(Data records)
------------------------------------------------

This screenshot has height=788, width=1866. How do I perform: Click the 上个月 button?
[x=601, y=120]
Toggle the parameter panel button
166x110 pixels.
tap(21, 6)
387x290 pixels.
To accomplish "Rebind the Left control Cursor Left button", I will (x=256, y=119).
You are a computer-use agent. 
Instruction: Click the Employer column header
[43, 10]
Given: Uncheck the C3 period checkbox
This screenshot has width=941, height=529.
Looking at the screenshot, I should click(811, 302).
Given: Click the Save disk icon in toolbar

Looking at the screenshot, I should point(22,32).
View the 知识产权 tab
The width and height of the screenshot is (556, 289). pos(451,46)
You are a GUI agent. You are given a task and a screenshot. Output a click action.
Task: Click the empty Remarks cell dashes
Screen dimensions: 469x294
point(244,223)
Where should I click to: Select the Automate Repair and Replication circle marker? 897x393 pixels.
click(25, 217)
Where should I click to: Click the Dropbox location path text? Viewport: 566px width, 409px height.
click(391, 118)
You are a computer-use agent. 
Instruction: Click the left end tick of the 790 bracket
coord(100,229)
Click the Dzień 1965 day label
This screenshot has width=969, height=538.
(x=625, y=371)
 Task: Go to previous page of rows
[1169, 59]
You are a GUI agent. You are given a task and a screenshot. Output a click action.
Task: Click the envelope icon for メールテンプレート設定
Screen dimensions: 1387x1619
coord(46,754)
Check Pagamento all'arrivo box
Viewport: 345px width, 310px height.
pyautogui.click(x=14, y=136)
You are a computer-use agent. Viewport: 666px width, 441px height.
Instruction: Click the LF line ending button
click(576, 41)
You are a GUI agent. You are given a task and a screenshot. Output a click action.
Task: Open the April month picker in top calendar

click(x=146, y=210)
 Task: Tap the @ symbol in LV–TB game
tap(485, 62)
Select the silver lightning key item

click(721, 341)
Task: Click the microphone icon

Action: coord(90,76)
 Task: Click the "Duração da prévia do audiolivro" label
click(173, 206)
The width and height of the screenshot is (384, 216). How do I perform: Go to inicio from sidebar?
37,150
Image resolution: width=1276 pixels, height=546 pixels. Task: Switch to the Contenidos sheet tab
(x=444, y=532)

------------------------------------------------

▶ **Task directions**: Keep to the lines from the one containing "Select the silver lightning key item" to the end of the entries above, and retype them exactly.

▶ **Output**:
Select the silver lightning key item

click(721, 341)
Task: Click the microphone icon

Action: coord(90,76)
 Task: Click the "Duração da prévia do audiolivro" label
click(173, 206)
The width and height of the screenshot is (384, 216). How do I perform: Go to inicio from sidebar?
37,150
Image resolution: width=1276 pixels, height=546 pixels. Task: Switch to the Contenidos sheet tab
(x=444, y=532)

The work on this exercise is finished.